The Pew Research Center used two different software platforms to determine the volume of attention paid to Pope Francis and Pope Benedict. To determine the amount of coverage in the 25 most visited news websites, Pew Research used a tool from General Sentiment. To determine the volume of attention on Twitter, Pew Research used software from Crimson Hexagon.
The majority of the data in this report come from the period between March 13, 2012, and Jan 31, 2014.
How Volume in the Media was Determined Using General Sentiment
The Pew Research Center is employing an automated coding platform created by General Sentiment (GS), a social analytics company, to conduct research into the volume of media coverage given to key topics. General Sentiment’s software tracks the volume of mentions for a person, place or subject online during any time period. The platform analyzes over 60 million sources of online content. GS saves all the public content from the RSS feeds of these sites, allowing users to track the volume of the content through natural language processing and text analytics.

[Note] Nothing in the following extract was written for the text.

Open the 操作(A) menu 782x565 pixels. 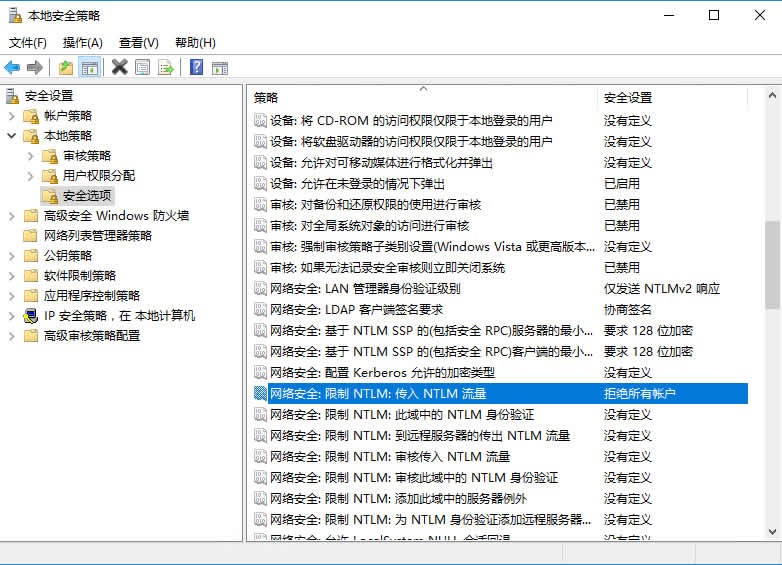click(82, 43)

This software has been used by a number of news organizations, businesses, and academics.
How General Sentiment Tracks Topics
The basis of General Sentiment’s software is a proprietary computer-learning method that discovers and tracks millions of topics contained in RSS feeds. The process is called “automated topic discovery.”
Each evening, GS’ computers scan all text contained in the millions of RSS feeds they follow and catalog the “topics” discussed each day. Topics can be names, places, hashtags or other common phrases. Most topics are proper nouns.
Once GS’ system catalogues a new topic, it stores information about that topic going forward. From then on, any time the topic appears on the RSS feeds, the system notes that occurrence. This allows for advanced tracking that identifies how often, and where, topics are mentioned online.
For example, imagine a story about a small-town mayor named Jane Rodgers that appeared on the RSS feed of a local newspaper. GS’ computer-learning system would identify the term “Jane Rodgers” as a new topic – if it were the first time that name appeared in public online content – and would then track every instance where “Jane Rodgers” appeared going forward. (In the cases where a name is common, there are advanced Boolean options that help distinguish between different people.)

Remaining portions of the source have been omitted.